Pendant 45 minutes, des avions israéliens ont lancé en plusieurs vagues 45 missiles en plein jour et après minuit contre de nombreuses cibles syriennes, le jour même où s’ouvrait le sommet arabe pour le développement économique et social dimanche à Beyrouth.
Israël, qui est reconnu pour ses doubles messages cachés, a laissé vraiment peu de place au hasard en violant l’espace aérien du Liban et en bombardant la Syrie pendant le sommet. La faiblesse du système politique libanais, otage des humeurs et des menaces arabes et internationales, empêche le pays d’avoir son propre système de défense antiaérienne qui protégerait et préserverait sa souveraineté, mais qui rendrait aussi les bombardements israéliens contre la Syrie plus difficiles.
Des sources sur le terrain affirment que “la Syrie a riposté en lançant cinq missiles de précision contre plusieurs cibles militaires israéliennes mais qu’un seul a été intercepté par le dôme de fer israélien. Cela pourrait expliquer la première attaque israélienne de ce type contre ce type d’attaques multiples”.
Au moment même où les envoyés arabes prenaient leur déjeuner à Beyrouth, des avions israéliens survolaient le Liban pour bombarder des cibles autour de l’aéroport de Damas et ailleurs au pays, sous le prétexte de « viser des cibles iraniennes en Syrie ». Le message d’Israël est clair. Pourtant, ni l’agression contre le Liban (la violation de son espace aérien), ni le bombardement de la Syrie, un pays arabe à qui l’on empêche de réintégrer la Ligue arabe et qui joue un rôle fondamental au Moyen-Orient, n’ont entraîné de condamnation ou la moindre réaction de la part des Arabes.

--------

== Consigne ==
D'après l'extrait sur les bombardements israéliens en Syrie, indiquez quel événement s'ouvrait à Beyrouth le jour même de ces frappes.

--------

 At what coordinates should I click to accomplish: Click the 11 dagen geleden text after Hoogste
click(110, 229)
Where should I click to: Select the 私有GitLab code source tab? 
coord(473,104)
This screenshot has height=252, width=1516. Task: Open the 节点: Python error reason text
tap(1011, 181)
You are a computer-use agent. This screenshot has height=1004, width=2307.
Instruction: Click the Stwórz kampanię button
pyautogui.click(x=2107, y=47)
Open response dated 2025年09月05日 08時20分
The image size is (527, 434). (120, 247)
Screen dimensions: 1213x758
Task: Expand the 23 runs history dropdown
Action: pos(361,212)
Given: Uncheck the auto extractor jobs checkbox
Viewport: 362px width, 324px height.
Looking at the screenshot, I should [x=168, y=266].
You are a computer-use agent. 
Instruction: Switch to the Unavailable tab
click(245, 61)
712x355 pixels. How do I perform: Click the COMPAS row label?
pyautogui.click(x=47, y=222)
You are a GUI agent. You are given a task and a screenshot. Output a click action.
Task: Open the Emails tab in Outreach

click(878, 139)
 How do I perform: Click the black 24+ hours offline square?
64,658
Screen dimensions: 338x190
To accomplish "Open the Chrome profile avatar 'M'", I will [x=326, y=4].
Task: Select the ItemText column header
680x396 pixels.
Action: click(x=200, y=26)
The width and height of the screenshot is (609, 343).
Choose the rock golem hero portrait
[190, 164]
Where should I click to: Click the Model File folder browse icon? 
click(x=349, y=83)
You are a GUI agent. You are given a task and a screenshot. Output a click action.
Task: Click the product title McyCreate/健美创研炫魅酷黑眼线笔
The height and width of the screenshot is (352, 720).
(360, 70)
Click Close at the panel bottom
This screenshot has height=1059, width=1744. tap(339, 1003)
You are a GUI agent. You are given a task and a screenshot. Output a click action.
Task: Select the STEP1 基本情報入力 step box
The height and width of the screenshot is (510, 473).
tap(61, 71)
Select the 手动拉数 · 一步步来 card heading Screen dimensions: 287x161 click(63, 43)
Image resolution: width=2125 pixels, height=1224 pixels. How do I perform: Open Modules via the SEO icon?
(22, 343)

--------

== Réponse rédigée ==
Le sommet arabe pour le développement économique et social.